Coinbaseの公式投稿は、今回の中心的な動きを直接裏付けている。すなわち、Coinbaseは米国で単一株式の永久先物を提供する方針を進め、SECへの届出登録を行った。Coinbase Launches Stock Perpetual Futuresは、これらの契約が株式の所有権ではなく、レバレッジを利用し継続的に取引される合成的な株式エクスポージャーであるとの説明を裏付けている。「SECのお墨付き」という表現は簡略化したもので、同社の正確な表現ではない。Coinbaseは届出登録を行い、SECおよびCFTCと協力すると述べているのであって、SECがすでにこの商品を承認したという意味ではない。
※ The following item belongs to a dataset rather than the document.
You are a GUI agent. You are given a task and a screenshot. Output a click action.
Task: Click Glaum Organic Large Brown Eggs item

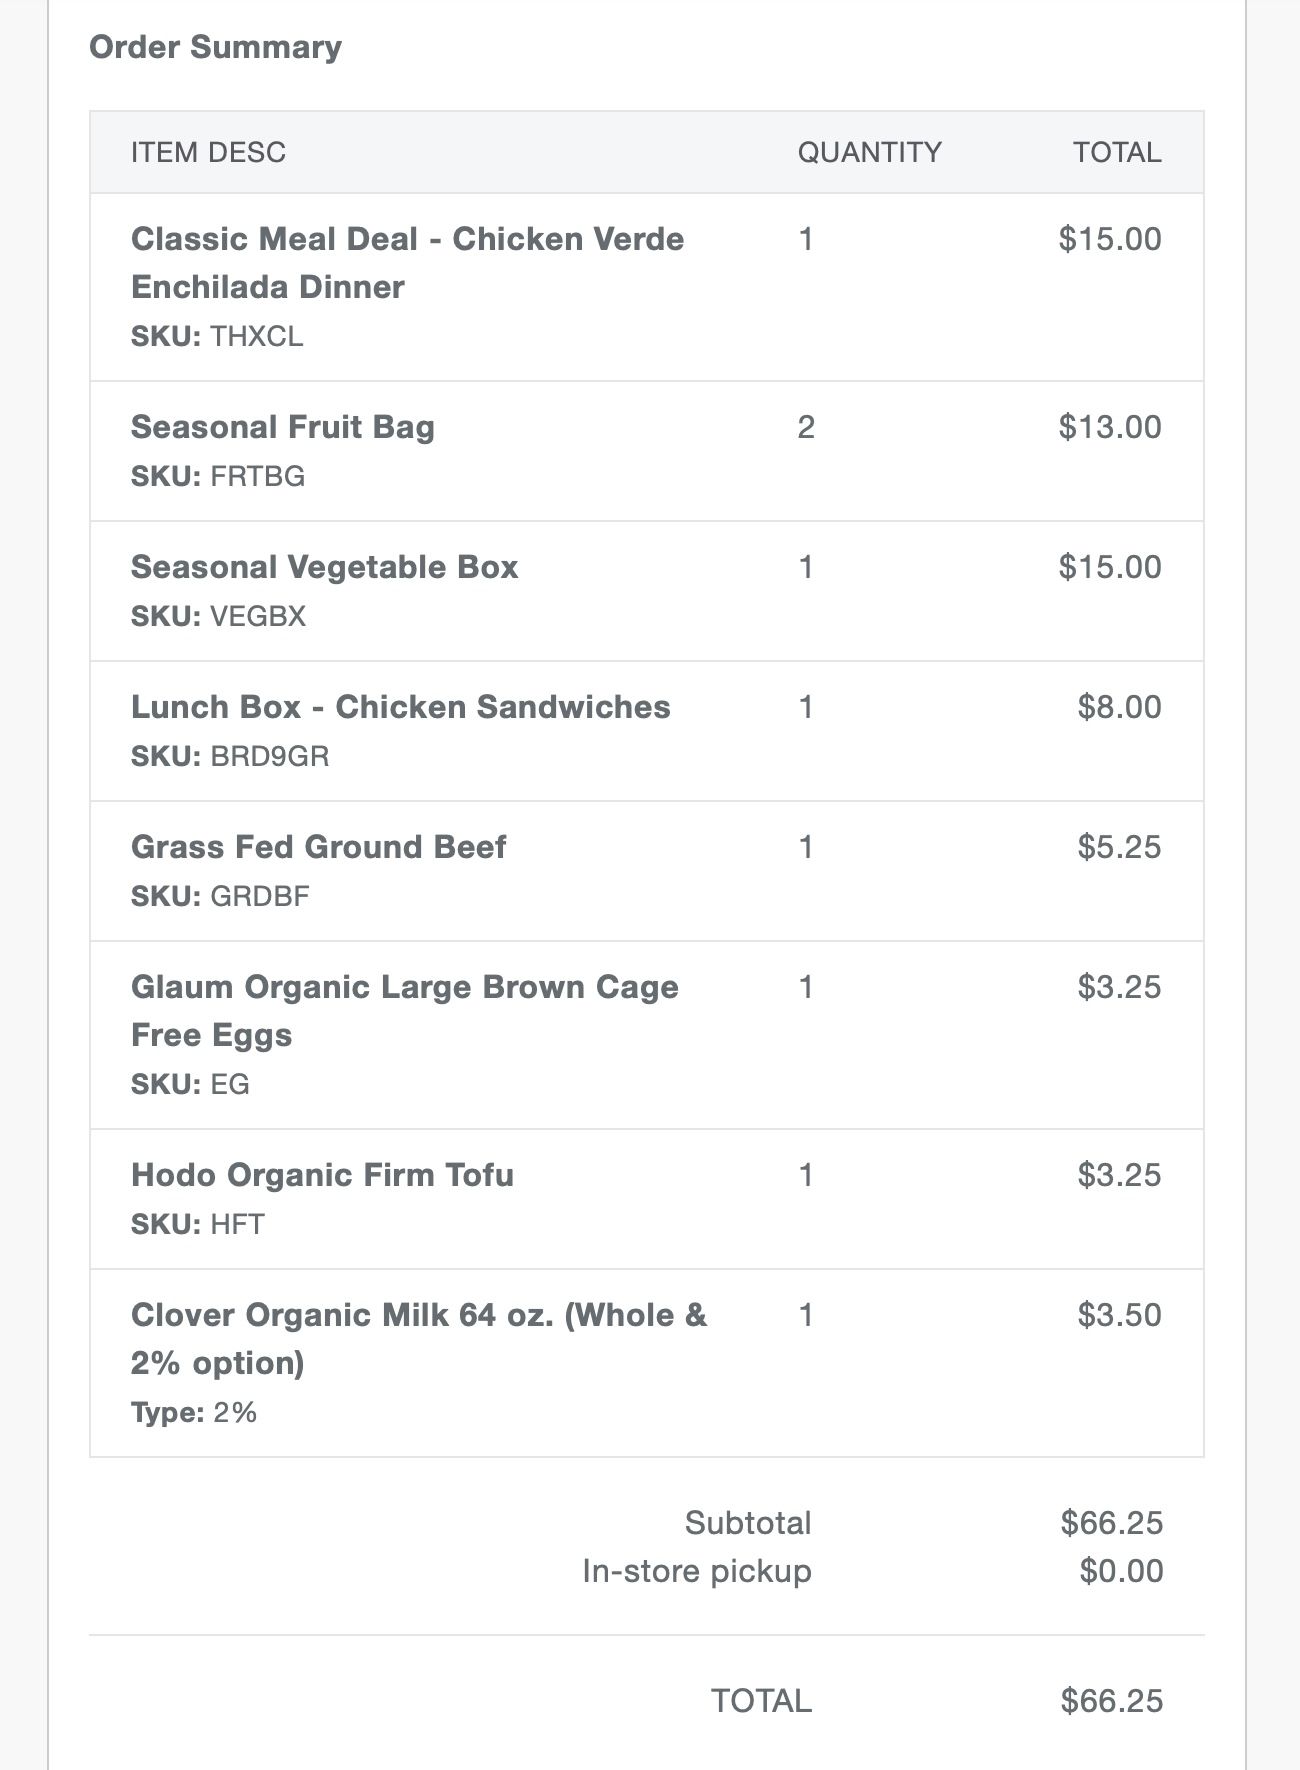click(x=405, y=1011)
Coinbaseは、米国のトレーダーに個別株無期限先物を提供するため、SECに規制上の届出を提出した。これは、同社が米国外の適格顧客にすでに提供しているデリバティブ商品を拡張する動きである。9月1日、Coinbase Derivatives, LLCはForm 1-Nを提出し、Coinbase Financial Markets, Inc.はForm BD-Nを提出した。これらは初期段階の手続きであり、商品の提供開始が承認されたことを意味するものではない。開始日、対象となる株式、レバレッジ上限は明らかにされていない。同社は、米国で個別株無期限先物を提供するために取り組んでおり、SECおよびCFTCと協力する予定だと述べた。Coinbaseの株価は9月3日、10.14%上昇して192.70ドルとなった。無期限先物には固定された満期日がなく、資金調達メカニズムを使って契約価格を原資産に連動させる。個別株無期限先物は、株式の所有権を付与することなく、個別企業の株式に対するレバレッジをかけた価格エクスポージャーを提供する。Coinbaseは2026年3月、米国外のトレーダー向けにこの商品を開始し、アップル、マイクロソフト、エヌビディア、アマゾンなどの株式を対象とする契約で最大10倍のレバレッジを提供している。今回の提出は、株式無期限デリバティブを有価証券先物として扱うようSECとCFTCに勧告した、Coinbaseの8月の発言に続くものだ。Coinbaseはデリバティブ事業を拡大するため、約29億ドルでDeribitを買収した。9月2日には、カナダの適格投資家向けに仮想通貨先物の提供を開始し、ビットコイン、イーサリアム、ソラナを対象とする23の無期限および期日付き契約に加え、5つの商品先物と、最大10倍のレバレッジを提供するCOIN50指数先物を取り扱っている。